SOURCE DATA:
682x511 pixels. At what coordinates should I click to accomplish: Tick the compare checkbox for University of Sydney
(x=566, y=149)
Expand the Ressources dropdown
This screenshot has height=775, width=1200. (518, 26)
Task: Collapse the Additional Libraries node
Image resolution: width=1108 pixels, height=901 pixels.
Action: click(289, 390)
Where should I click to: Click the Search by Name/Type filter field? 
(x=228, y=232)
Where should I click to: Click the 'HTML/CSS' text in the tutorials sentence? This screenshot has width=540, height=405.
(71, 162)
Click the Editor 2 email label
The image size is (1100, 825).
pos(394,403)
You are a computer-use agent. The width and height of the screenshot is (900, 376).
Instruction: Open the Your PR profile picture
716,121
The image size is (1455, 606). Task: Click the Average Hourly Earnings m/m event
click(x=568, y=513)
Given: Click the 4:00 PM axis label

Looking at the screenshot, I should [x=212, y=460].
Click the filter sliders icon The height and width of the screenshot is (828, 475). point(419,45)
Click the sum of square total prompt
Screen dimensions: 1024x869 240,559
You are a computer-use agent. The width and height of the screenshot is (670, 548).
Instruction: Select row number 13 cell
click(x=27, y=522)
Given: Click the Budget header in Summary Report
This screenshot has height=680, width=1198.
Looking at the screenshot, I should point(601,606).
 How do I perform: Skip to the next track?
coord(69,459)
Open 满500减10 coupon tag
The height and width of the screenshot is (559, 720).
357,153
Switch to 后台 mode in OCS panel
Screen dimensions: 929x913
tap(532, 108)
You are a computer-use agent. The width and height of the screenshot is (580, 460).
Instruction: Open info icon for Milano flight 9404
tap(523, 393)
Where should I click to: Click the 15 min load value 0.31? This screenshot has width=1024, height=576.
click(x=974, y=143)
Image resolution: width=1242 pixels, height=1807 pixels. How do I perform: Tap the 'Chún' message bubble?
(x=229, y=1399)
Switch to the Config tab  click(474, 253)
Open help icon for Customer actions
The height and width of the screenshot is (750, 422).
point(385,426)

WORK INSTRUCTION:
Which lines of the data hold the string "agent"? Return each of them.

OUTPUT OF THE EXERCISE:
You are a computer-use agent. The width and height of the screenshot is (900, 376).
You are a computer-use agent. The width and height of the screenshot is (670, 548).
You are a computer-use agent. The width and height of the screenshot is (580, 460).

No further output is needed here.